Il patriarcato spendibile.
L’Italia è un Paese cronicamente patriarcale, il patriarcato è ovunque, è strutturale e di sistema, l’oppressione patriarcale dilaga, le sovrastrutture patriarcali impongono il possesso, ogni donna è a rischio perché la violenza patriarcale stupra, sfregia, uccide. Qualche decina di criminali uccide la ex che lo rifiuta, ma la colpa ricade su tutti gli uomini che devono essere rieducati, chiedere scusa e vergognarsi di essere uomini. Turetta, in sostanza, è l’esecutore ma i mandanti siamo tutti noi. Ecco, Turetta. Il colpevole ideale: apparentemente un bravo ragazzo che però cova il gene del Male in quanto maschio/bianco/etero/occidentale/figlio sano del patriarcato, quindi geneticamente incline a trasformarsi in un mostro che uccide la vittima ideale: giovane, educata, studiosa, sorridente, benvoluta da tutti. Sul caso Turetta-Cecchettin è stata costruita una campagna istituzionale e mediatica che non ha eguali nella storia della criminologia italiana, nemmeno per i delitti di mafia si è arrivati a funerali in diretta a reti unificate, discorsi letti nelle scuole su sollecitazione ministeriale e poi fondazioni, libri, seminari, convegni, cortei, flash mob e tutto il resto. Quindi è stato eretto un totem vivente a sempiterna memoria, il padre di Giulia è onnipresente in TV, sui giornali, in Parlamento, nei Ministeri, nelle scuole, nelle università, nelle rassegne letterarie, ovunque.
Nulla accade per caso: Gino Cecchettin che commemora la figlia Giulia uccisa dal maschio/bianco/etero/occidentale/figlio sano del patriarcato è molto più spendibile di un qualsiasi Abdul Aziz ‘Ndebele che commemora la figlia Amina uccisa dall’ex fidanzato nordafricano. Non reggerebbe la tesi secondo la quale i barconi di algerini, tunisini, nigeriani e magrebini arrivano in Italia animati dal più nobile spirito di parità, poi però stuprano ed uccidono solo perché contaminati dal patriarcato italico “strutturale e di sistema”. Non funziona, dai. Allora è meglio non puntare i riflettori sulla violenza di genere agita dalle “risorse” (cit.
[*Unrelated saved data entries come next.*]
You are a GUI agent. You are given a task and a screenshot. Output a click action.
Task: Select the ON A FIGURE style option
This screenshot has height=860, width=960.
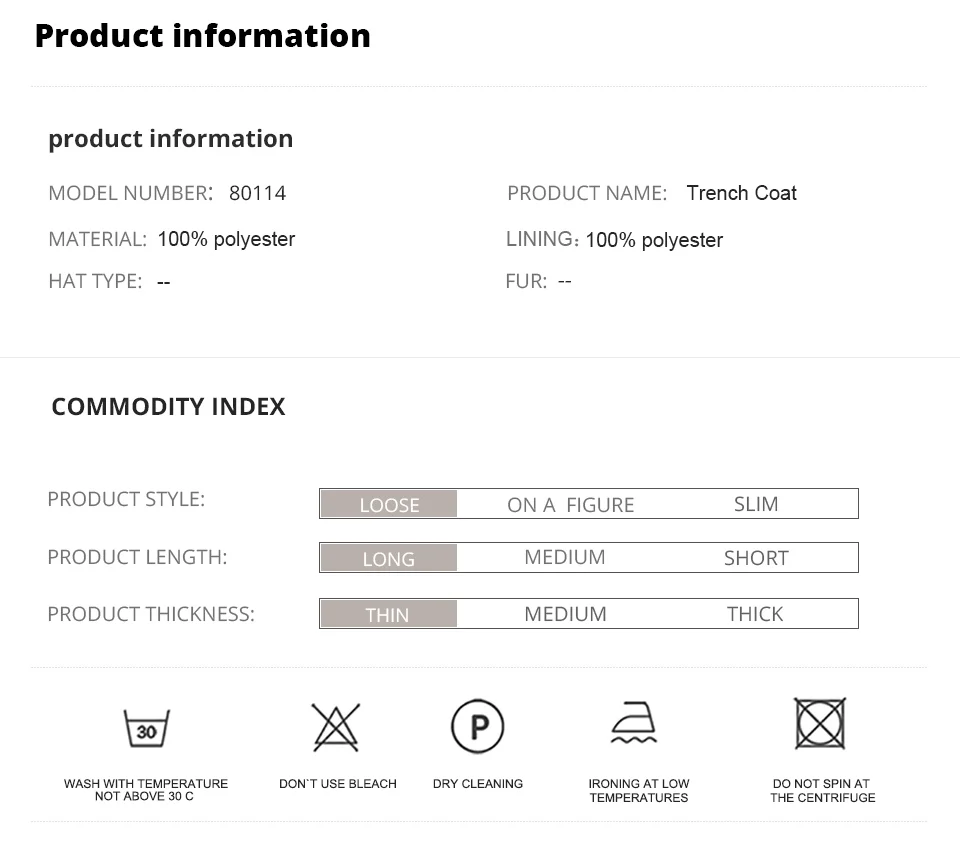pyautogui.click(x=570, y=505)
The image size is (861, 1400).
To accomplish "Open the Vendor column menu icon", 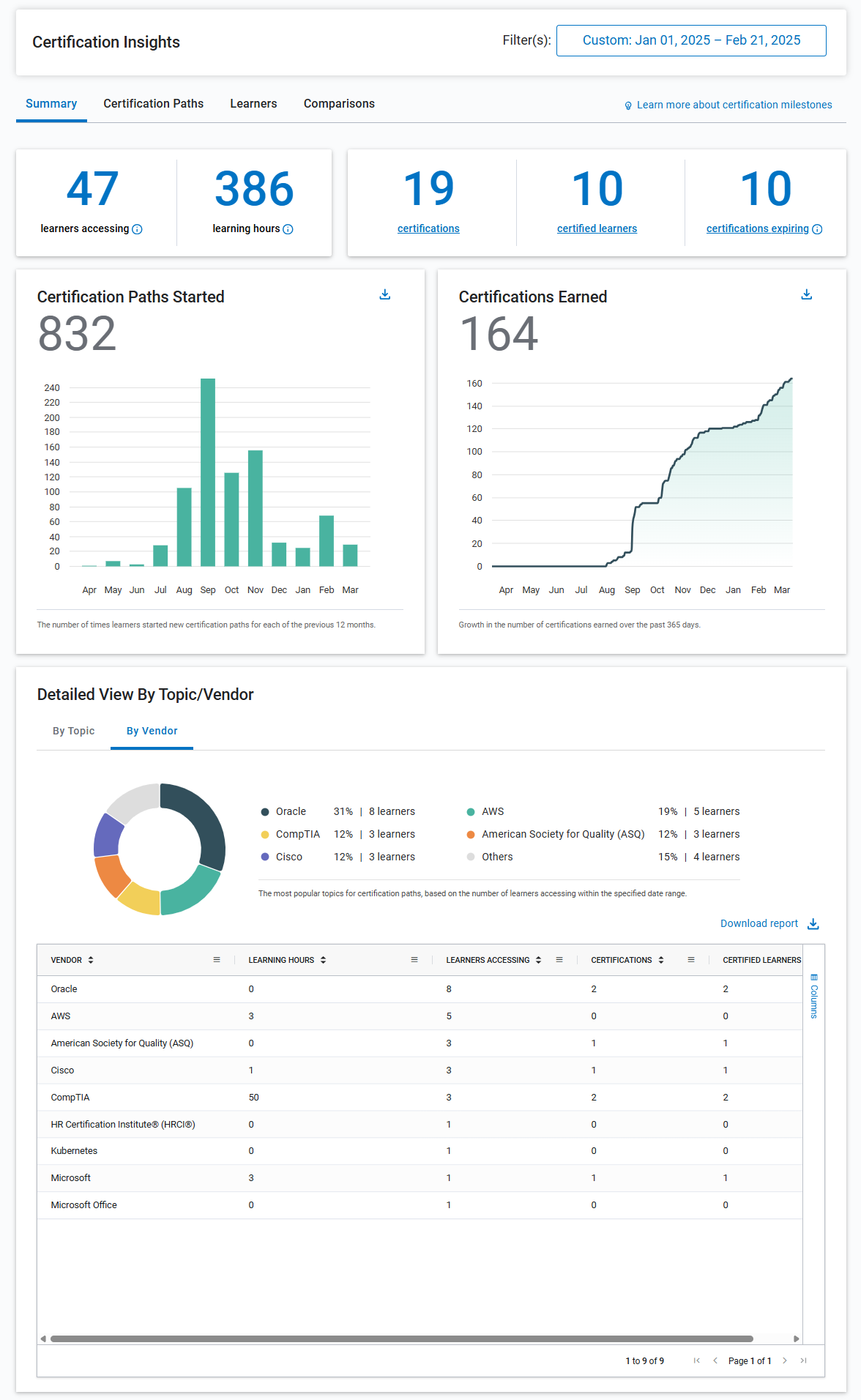I will point(217,960).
Boldrini, sempre lei) e battere la grancassa sul fatto che la maggioranza delle violenze sono made in Italy. Aleggia di nuovo nell’aria un sonoro “grazie al cazzo” ma non siamo noi, è sempre il maleducato di prima. Per tali motivi la narrazione femminista è ossessionata dal mantra che noi uomini italiani dobbiamo essere rieducati, dobbiamo pentirci, dobbiamo fare autocritica perché chi non riconosce che la mascolinità tossica è un problema, è egli stesso parte del problema.